CrEATe replaced Mabel's Café, an art center-run joint that served soup and coffee and operated with a similar mission. It was named after a staff member's grandmother, who served soup during the Great Depression to ensure that everyone was fed.
"We wanted to make sure that we worked with someone who understood the importance of feeding people, the importance of food, and the importance of not turning anyone away," said Natalie Johnson, the art center's executive director, who approached Harwell about opening a new café to replace Mabel's more than a year ago.
When designing the menu, Harwell maintained Mabel's $2 cups of soup, $1 self-serve coffee station and the "pay-as-you-can pot," a large black kettle where customers are encouraged to deposit a dollar or two to provide a fund for those who can't afford a cup of coffee or soup. The café staff typically dips into the kettle for a cashless patron two or three times a day, said Harwell's fiancée Laura Ettinger, who co-owns CrEATe with him. The restaurant also offers some food items in exchange for volunteer work, such as dishwashing.
"It was a moving forward onto the next concept," Ettinger said. "When he separated from Seeds, it was in the understanding that it was in good hands with the executive director and the board."
Gene Tanski, Seeds' board president, said the board chose to take responsibility for Harwell's debt, paying $40,000-$50,000 in delinquent local, state and federal taxes and working with a consultant to develop a plan to repay another $40,000-$60,000 owed to vendors and other creditors.

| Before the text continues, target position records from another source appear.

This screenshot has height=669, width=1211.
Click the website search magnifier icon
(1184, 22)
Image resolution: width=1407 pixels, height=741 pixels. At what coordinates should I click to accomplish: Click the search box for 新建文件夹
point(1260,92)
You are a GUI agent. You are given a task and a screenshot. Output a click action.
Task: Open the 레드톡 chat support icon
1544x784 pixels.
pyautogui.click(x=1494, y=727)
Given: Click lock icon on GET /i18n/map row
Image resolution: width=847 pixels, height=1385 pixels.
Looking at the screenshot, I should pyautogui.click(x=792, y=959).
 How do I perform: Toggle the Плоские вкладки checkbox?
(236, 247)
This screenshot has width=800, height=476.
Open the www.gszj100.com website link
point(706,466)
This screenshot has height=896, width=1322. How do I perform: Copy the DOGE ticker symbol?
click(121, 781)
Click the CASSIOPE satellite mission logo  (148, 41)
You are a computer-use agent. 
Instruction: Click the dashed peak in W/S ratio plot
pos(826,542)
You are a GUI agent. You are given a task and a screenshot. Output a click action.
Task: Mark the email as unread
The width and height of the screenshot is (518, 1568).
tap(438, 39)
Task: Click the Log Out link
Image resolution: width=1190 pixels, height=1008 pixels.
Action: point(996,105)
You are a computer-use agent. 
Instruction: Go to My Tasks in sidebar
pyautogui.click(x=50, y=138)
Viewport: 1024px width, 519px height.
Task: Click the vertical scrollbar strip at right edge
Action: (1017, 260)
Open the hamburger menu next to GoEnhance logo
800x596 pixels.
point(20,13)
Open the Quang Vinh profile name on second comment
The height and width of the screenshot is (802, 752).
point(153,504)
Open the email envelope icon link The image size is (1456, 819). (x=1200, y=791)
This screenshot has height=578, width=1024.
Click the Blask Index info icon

"Never once have we received any kind of a thank you, any kind of a recognition of that from Lyn," Tanski said.
The board was not aware of Harwell's plan for the new restaurant until the Colorado Springs Business Journal published a story on the café in May, he said.
"I hope that he has learned, finally, from all of his mistakes. If he is able to do that, I wish nothing but the best, and hope he is tremendously successful there," Tanski said.
Harwell declined to comment on his departure from Seeds or the opening of CrEATe.
Ettinger described the new café's clientele as a mix of locals, tourists and artists who work in the darkroom, woodshop, printshop, and other studios that make up the art center and its "MakerSpace." A few customers, familiar with Harwell's cooking at Seeds, have come eager to try more of his creations, she said.
"They've followed on over. They knew the food was going to be good."
While the breakfast menu features the standard fare of biscuits and gravy and breakfast sandwiches and burritos, the lunch and dinner selection boasts of more sophisticated cuisine: the Red Mountain Grilled Cheese with house-smoked brisket and caramelized onions, zucchini noodles with vegan marinara sauce, and the Chef's Choice Buddha Bowl, a daily-curated mix of brown rice, quinoa, vegetables and sauce.
The restaurant is open from 11 a.m. to 7 p.m. Monday through Friday, 11 a.m. to 3 p.m. Saturday and 9 a.m. to 3 p.m. Sunday. CrEATe recently began serving Sunday brunch from 10 a.m. to 2:30 p.m.
The Manitou Springs Creative District was awarded $4,000 from the city, along with a $1,500 loan and $1,500 grant from the Peak Living Community Foundation, to install kitchen equipment at the arts center before the café's opening, Ettinger said.
Dustin Booth, the center's studio artist manager, said he's noticed a steady increase in business on the weekends with Manitou's peak tourist season in full-swing.
He's yet to have a bad meal at the cafe, he added.